DATA SECTION:
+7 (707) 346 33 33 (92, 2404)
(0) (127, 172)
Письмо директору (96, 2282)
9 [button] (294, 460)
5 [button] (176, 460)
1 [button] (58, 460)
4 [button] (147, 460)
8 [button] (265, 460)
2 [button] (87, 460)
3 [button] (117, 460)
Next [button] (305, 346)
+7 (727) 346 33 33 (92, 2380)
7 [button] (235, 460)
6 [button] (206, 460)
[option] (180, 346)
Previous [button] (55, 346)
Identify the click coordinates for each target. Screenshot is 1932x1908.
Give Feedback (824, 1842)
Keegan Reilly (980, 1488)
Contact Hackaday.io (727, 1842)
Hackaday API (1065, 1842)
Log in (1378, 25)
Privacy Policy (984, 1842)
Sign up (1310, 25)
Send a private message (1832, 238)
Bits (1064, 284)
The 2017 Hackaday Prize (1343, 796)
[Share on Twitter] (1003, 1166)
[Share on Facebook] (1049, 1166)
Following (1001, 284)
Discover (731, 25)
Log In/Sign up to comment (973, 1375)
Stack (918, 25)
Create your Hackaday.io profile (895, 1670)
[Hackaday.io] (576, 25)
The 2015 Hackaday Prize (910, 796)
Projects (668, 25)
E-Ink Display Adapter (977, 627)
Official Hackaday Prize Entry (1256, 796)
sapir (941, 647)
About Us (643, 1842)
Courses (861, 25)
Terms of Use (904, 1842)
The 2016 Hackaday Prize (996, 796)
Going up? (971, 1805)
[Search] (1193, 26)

EXERCISE INSTRUCTIONS: Give again, exactly as written, the lines running from the first line of the data above through the line that contains "Sign up (1310, 25)".

WRITTEN RESPONSE:
+7 (707) 346 33 33 (92, 2404)
(0) (127, 172)
Письмо директору (96, 2282)
9 [button] (294, 460)
5 [button] (176, 460)
1 [button] (58, 460)
4 [button] (147, 460)
8 [button] (265, 460)
2 [button] (87, 460)
3 [button] (117, 460)
Next [button] (305, 346)
+7 (727) 346 33 33 (92, 2380)
7 [button] (235, 460)
6 [button] (206, 460)
[option] (180, 346)
Previous [button] (55, 346)
Identify the click coordinates for each target. Screenshot is 1932x1908.
Give Feedback (824, 1842)
Keegan Reilly (980, 1488)
Contact Hackaday.io (727, 1842)
Hackaday API (1065, 1842)
Log in (1378, 25)
Privacy Policy (984, 1842)
Sign up (1310, 25)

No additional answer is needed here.